Oh man. The word “fat” can be pretty taboo. Calling someone fat is derogatory, possibly discriminatory and will probably get you labeled as a fat-shamer, if you dare to use it. The word is a lexical loaded-gun and you should be VERY careful, should you choose to point it at someone. I believe the hot-button nature of the word to be due to

the fact that “fat” is almost never used without some type of judgment attached. When we use the word relative to ourselves, it is still so. I don’t think I’ve ever said “I’m fat” about myself and meant anything positive by it nor did anything productive come of it. If I’m saying it to myself, it’s usually an occasion that spirals into, at best, being disappointed in myself for NOT being leaner.  Most of the time, if I say it aloud, it’s meant to solicit some type of opposing argument. “Oh NO you are NOT fat. You look great.” I am seeking external validation to soothe my own self-worth issues. I suppose at some point in my life I have managed to say the words “I’m fat,” and had them be just a state of the union. Actually, no I haven’t. It’s essentially the same reason the words hurt when they come from someone else. We are harshly judging ourselves. We are letting “fat” define us. “I am fat.” It’s us having taken ownership of the negative state that people have come to believe fat is.
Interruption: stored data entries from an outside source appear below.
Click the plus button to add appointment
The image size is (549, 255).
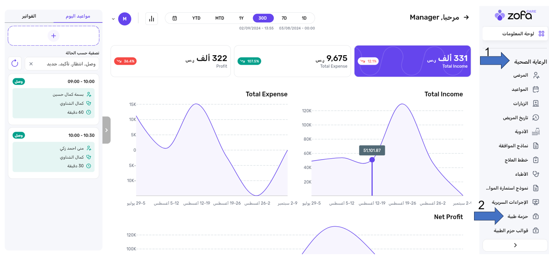tap(54, 36)
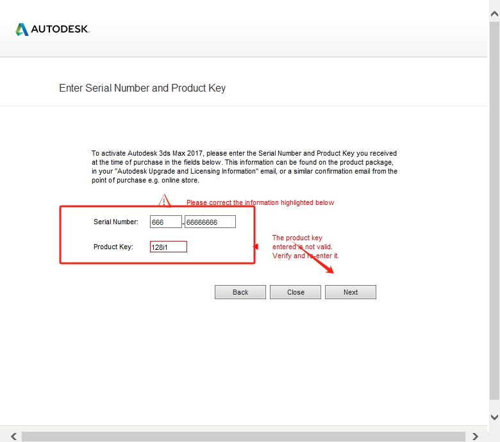The height and width of the screenshot is (442, 500).
Task: Click the "Product Key:" label
Action: [x=113, y=247]
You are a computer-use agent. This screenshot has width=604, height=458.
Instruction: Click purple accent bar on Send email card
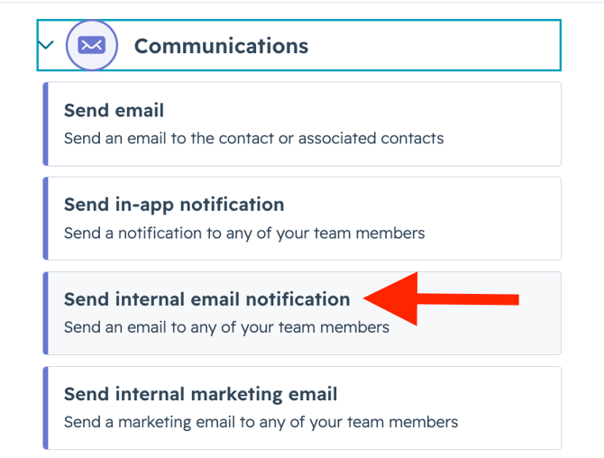pos(45,124)
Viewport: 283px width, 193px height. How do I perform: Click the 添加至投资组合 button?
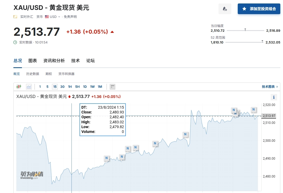(259, 9)
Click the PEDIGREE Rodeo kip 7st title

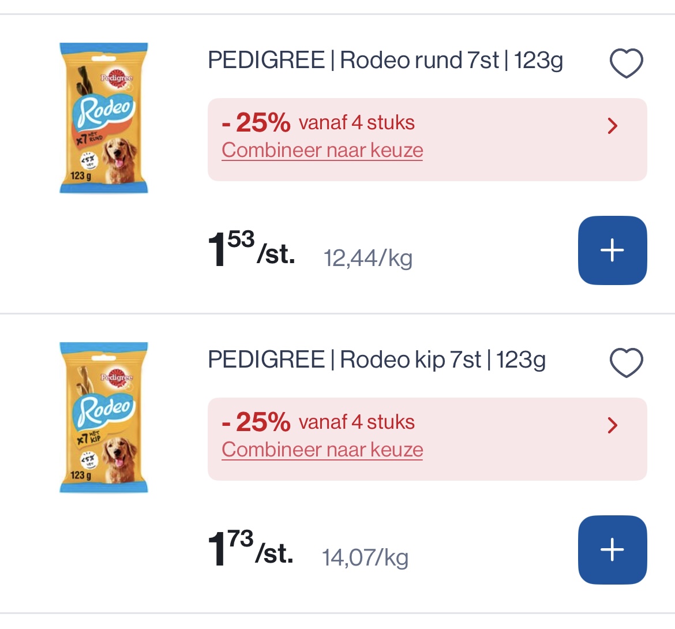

I’d like to propose a reframe. What if “fat” was neutral? Instead of being something that we are – “I am fat” – what if it’s just not that different from needing a hair cut? Nobody freaks out when they’re told, “Your hair is getting long.” They just either get a haircut, or they don’t. Whatever, man. What if we have just managed to accumulate some extra stored fuel on our bodies. I mean, it’s not that different. Hey, I could hibernate ALL winter and survive being buried alive for at least like 7 or 8 weeks, maybe more (provided I have access to a hydration source.) That’s not so bad, actually, and depending on the circumstances, could work out to my advantage from survival/primal perspective.

But for some reason, having some excess stored fuel on our bodies has become a statement about the kind of person we are..?! That’s kind of whack. Fat doesn’t define us. Fat is neutral. It literally is extra energy for your body to use, stored on your body. It doesn’t have a conscience or a purpose and it isn’t trying to ruin your health or your sex life. (Why the fat is there is a very long complex subject that I’ll have to go into another day.) And you want the fat to be neutral. Thinking of fat in neutral terms helps you get to a mental state of acceptance. Once I can accept where I am, I can then begin to move forward and make positive lasting changes.

If we hate the fat and hate who we are as fat, that can sometimes work as a negative stimulus. And don’t get me wrong, negative stimulus can work. Lord knows it worked for me… for a while. But, negative stimulus is exhausting. “I hate who I am and I need to be someone different so I torture myself in the gym as a punishment for not being ___(insert desired state here)___.”  For SO many people, exercise is a form of penance performed upon the body for it not being the body they want. The problem with this strategy is that for a large percentage of people, this is not sustainable, not only because it’s exhausting but because it’s just plain miserable. One of my favorite quotes is, “I workout because I love my body, not because I hate it.” I am not sure when it happened, but sometime during my fitness journey (I swear I’m not a hippie lol) I discovered the profound appreciation I have for my body.  Now, instead of thinking of healthy eating as deprivation, it’s a reward to my body for moving me around. Instead of exercise as punishment, it’s where my body gets to joyfully show me what it can do. My body carries me through my life so capably, so dependably. Sometimes it gets sick or hurt but it always heals. It even stores up fuel in case I run out of food!! It is the vessel that carries my soul and allows me to have a conscious existence. And for so long, I never thanked it, I only punished it. But not anymore, and I have to say I feel like my body and I could do this exercise and nutrition thing for a long, long time.